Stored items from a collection
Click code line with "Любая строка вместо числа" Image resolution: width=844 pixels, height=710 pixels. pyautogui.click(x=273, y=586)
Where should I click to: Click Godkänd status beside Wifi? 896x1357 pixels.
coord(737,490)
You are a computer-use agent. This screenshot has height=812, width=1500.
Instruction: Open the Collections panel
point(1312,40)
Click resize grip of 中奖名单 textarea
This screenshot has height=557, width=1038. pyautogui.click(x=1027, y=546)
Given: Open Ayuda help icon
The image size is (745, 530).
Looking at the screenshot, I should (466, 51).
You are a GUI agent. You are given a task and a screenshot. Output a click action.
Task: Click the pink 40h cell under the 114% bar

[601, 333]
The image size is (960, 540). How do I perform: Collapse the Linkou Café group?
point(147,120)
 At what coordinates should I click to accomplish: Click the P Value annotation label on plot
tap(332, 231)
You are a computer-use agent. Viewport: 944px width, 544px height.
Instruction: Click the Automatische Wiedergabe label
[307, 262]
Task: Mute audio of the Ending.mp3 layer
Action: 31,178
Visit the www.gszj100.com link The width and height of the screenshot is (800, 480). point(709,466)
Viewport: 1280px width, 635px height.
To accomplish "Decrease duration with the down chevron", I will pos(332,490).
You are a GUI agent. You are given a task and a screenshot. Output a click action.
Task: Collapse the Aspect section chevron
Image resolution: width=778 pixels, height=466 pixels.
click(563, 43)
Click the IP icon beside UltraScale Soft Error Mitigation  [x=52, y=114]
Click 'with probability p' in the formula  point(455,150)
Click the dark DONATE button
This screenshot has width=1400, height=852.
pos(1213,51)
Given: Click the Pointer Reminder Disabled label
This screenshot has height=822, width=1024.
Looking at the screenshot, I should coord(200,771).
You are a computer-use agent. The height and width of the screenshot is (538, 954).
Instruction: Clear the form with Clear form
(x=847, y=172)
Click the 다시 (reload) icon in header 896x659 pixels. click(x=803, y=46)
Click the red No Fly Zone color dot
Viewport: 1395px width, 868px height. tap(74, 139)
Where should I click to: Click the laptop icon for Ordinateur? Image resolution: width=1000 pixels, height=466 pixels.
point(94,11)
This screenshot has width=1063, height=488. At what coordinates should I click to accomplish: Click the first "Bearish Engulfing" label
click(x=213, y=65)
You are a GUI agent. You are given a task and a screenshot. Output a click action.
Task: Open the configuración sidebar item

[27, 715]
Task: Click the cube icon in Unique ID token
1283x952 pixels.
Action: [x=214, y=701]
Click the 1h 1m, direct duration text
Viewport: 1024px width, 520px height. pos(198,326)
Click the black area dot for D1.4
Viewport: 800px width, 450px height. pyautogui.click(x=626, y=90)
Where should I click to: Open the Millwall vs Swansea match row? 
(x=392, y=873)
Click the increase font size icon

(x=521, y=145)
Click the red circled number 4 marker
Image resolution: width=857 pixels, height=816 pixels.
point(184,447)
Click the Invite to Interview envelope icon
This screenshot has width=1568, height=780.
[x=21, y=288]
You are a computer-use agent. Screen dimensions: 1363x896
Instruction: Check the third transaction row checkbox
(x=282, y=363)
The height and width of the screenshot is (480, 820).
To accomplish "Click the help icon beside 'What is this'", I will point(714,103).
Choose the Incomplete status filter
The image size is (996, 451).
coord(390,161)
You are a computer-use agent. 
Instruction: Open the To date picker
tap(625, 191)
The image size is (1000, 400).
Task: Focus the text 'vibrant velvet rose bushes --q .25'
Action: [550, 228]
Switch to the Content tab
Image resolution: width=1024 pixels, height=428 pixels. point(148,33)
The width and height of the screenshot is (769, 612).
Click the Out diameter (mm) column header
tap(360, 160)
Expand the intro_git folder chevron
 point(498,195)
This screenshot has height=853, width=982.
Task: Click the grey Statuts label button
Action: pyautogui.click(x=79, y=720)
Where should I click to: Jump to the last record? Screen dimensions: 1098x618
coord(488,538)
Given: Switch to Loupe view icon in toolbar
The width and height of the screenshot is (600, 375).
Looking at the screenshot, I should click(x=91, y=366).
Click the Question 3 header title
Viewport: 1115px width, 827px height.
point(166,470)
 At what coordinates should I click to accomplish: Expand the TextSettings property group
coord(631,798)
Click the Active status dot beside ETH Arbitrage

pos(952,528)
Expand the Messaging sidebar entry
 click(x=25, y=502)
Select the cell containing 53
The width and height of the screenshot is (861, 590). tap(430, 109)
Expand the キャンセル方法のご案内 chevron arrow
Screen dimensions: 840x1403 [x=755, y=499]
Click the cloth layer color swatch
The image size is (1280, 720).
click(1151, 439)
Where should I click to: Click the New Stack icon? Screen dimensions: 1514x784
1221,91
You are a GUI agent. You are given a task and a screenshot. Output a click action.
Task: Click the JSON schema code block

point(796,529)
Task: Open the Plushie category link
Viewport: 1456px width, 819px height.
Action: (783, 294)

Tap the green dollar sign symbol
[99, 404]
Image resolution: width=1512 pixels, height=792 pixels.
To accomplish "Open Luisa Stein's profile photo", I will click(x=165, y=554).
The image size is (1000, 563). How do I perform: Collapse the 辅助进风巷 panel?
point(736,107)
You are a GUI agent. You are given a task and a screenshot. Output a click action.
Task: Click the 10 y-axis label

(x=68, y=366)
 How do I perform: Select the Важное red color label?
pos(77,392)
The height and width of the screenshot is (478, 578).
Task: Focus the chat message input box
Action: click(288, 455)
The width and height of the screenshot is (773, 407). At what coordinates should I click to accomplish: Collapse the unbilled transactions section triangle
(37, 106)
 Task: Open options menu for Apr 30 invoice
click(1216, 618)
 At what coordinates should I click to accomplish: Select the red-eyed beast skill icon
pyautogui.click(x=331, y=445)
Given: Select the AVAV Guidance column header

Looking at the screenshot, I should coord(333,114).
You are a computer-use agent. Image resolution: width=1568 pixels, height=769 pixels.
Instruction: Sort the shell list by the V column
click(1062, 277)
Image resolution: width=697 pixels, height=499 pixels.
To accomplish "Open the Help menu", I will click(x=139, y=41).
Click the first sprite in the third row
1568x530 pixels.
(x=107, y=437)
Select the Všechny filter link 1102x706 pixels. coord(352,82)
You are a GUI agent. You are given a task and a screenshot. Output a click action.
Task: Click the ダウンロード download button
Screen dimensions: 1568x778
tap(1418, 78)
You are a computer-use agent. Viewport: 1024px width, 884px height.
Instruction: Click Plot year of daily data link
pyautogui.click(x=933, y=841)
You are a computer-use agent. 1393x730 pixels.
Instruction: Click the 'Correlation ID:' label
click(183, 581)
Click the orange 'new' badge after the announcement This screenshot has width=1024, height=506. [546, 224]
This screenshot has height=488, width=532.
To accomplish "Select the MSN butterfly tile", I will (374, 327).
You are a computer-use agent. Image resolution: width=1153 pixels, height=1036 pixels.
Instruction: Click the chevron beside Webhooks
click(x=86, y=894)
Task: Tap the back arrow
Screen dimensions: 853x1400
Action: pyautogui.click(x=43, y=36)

● To do
Output the lines above exactly, but only those between the line holding "Screen dimensions: 1568x778" and the line holding "Click the orange", inclusive.

● Exercise answer
Screen dimensions: 1568x778
tap(1418, 78)
You are a computer-use agent. Viewport: 1024px width, 884px height.
Instruction: Click Plot year of daily data link
pyautogui.click(x=933, y=841)
You are a computer-use agent. 1393x730 pixels.
Instruction: Click the 'Correlation ID:' label
click(183, 581)
Click the orange 'new' badge after the announcement This screenshot has width=1024, height=506. [546, 224]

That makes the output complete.